Detective Chief Inspector Darren Fielke of SAPOL’s Serious Organised Crime Branch voiced a stern warning to criminals using ANOM, stating that “those individuals who used the AN0M platform to engage in criminal behaviour should not be so comfortable to think that they have avoided being arrested and brought to account.”

Operation Ironside is ongoing.

Read more on this story at ABC.

El Chapo’s wife to serve time on drug-related money laundering charges

The 31-year-old wife of jailed Mexican drug czar, Joaquin "El Chapo" Guzman, will spend three years in prison and undertake a subsequent four-year supervised parole period. Emma Coronel Aispuro, who is also the mother of nine-year-old twins with Guzman, will also forfeit $1.5m (£1.13m) as part of the sentence handed down earlier this week.

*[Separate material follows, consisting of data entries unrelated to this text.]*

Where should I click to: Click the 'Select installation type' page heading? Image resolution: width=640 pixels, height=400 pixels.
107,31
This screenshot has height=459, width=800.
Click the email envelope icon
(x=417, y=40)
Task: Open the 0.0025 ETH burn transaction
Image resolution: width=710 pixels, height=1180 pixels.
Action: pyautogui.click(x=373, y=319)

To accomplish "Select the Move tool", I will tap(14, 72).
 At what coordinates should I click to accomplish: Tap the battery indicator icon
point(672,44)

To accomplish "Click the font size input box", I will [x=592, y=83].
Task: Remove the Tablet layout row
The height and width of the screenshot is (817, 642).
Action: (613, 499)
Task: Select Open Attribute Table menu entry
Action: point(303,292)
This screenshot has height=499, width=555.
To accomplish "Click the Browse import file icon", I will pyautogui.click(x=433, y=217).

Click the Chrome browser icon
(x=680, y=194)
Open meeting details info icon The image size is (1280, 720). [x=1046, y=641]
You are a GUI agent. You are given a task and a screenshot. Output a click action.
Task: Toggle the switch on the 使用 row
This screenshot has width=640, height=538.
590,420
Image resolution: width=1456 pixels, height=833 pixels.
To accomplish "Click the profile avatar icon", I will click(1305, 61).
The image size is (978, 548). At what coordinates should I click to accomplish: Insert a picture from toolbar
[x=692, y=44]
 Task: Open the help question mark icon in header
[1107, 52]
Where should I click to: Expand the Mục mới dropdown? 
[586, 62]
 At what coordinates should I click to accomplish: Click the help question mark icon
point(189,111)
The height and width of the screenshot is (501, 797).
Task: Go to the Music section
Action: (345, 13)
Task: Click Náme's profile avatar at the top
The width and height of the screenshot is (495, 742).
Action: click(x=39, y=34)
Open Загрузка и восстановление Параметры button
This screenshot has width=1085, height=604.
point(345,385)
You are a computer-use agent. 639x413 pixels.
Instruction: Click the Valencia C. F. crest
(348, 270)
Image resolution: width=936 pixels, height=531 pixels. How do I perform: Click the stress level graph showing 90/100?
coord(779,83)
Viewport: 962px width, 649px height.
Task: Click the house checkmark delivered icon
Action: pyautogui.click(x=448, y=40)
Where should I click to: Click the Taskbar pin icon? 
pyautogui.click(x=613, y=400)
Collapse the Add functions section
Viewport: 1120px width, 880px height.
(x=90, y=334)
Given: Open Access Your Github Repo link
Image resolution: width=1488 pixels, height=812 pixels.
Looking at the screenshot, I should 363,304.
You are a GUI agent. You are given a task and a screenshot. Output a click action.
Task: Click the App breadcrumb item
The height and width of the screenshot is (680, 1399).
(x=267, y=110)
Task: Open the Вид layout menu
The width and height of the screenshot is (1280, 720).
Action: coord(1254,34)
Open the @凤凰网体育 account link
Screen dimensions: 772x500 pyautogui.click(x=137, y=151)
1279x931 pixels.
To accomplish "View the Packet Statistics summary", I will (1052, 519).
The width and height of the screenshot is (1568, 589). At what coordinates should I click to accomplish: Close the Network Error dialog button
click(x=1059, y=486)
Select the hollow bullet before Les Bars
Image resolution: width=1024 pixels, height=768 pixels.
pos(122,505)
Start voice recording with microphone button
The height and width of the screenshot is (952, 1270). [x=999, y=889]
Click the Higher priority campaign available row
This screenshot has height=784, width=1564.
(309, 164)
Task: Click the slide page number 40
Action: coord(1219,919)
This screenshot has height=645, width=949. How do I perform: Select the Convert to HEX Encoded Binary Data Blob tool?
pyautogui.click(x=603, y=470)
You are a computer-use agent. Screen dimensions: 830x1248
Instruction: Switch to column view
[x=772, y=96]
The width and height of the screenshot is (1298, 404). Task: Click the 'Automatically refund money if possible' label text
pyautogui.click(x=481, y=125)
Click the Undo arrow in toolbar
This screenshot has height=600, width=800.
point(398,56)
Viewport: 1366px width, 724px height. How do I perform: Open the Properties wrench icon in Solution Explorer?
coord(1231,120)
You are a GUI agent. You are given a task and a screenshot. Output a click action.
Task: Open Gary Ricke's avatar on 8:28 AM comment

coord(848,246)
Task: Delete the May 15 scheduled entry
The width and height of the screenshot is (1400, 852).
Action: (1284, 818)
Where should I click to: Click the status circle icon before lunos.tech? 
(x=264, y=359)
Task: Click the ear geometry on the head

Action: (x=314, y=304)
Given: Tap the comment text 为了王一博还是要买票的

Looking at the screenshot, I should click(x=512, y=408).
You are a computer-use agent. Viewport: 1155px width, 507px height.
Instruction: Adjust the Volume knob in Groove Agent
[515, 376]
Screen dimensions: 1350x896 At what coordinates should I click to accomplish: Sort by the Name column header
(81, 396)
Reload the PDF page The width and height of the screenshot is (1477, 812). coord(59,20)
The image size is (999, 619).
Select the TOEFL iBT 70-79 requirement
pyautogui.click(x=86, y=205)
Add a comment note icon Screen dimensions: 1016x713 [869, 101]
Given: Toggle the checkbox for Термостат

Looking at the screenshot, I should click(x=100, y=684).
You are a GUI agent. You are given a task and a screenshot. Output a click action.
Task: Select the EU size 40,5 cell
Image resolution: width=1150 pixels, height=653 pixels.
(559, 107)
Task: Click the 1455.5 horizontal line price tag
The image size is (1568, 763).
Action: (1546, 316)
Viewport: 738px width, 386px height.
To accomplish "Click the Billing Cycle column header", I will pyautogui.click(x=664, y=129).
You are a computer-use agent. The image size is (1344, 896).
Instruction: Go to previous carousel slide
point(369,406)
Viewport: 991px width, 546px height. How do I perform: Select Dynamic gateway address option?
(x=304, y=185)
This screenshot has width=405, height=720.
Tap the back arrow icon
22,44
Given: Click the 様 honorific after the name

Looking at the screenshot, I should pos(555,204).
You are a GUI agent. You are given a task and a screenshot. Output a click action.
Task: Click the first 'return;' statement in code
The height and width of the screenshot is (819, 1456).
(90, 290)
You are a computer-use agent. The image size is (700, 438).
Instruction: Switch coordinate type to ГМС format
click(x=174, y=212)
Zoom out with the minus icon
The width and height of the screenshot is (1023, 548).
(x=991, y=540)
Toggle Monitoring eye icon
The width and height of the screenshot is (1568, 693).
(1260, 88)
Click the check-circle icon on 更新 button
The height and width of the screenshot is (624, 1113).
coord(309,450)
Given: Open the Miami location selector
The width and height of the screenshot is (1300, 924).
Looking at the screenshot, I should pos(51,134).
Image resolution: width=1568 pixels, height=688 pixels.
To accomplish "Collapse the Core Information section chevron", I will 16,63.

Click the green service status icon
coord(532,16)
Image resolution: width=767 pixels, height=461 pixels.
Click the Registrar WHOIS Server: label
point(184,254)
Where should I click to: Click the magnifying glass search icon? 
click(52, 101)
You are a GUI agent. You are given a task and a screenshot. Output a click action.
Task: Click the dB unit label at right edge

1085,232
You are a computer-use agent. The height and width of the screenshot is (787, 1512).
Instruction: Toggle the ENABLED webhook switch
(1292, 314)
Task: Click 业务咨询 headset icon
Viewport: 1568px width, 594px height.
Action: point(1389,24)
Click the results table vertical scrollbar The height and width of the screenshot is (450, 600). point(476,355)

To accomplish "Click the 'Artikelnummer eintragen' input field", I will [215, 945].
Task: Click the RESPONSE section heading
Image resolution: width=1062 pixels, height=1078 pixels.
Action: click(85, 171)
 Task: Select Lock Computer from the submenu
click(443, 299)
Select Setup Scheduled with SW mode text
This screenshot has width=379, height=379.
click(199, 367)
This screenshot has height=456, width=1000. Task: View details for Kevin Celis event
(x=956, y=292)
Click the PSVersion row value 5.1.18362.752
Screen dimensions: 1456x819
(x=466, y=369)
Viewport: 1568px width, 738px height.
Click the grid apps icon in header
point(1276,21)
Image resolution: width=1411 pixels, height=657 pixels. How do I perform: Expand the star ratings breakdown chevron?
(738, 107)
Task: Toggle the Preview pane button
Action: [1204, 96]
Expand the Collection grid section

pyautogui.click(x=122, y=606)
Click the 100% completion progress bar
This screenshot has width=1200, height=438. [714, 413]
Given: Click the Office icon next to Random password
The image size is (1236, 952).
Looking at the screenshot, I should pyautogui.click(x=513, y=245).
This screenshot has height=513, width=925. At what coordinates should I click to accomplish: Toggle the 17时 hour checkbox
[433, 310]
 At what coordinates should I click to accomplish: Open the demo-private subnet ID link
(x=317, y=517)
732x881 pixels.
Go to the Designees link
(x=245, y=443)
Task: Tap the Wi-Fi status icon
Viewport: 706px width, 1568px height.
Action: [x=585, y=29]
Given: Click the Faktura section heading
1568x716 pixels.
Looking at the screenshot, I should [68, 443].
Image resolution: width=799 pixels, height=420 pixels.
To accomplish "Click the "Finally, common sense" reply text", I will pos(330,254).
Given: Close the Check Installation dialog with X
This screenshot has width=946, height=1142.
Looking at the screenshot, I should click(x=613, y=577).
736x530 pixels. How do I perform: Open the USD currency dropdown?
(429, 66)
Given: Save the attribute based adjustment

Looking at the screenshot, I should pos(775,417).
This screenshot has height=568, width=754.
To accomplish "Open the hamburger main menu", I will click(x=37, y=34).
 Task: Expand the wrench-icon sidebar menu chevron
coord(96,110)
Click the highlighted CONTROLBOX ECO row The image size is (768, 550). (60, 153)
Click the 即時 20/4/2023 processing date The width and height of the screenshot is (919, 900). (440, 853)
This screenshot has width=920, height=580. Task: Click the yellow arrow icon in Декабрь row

Ms Aispuro was arrested at Dulles International Airport, Virginia, in February 2021. She has been detained since then. In June 2021 she pleaded guilty to charges of drug trafficking and money laundering while part of Guzman’s vast criminal enterprise. She will accrue credit for time served in the interim.

The judgment was notable in that the federal prosecutor Anthony Nardozzi sought a shorter custodial period than stipulated by sentencing guideline recommendations for such offenses. Mr Nardozzi cited her minor role in the narcotics operations, referring to Ms Coronel as “a cog in a very large wheel of a criminal organization."

The judge added that Ms Coronel was a minor when she became involved with Guzman, which mitigated his ruling, and wished her “good luck” with raising her twins.

Mr Guzman, meanwhile, is serving life plus 30 years, and is currently incarcerated in a maximum-security penitentiary in Florence, Colorado.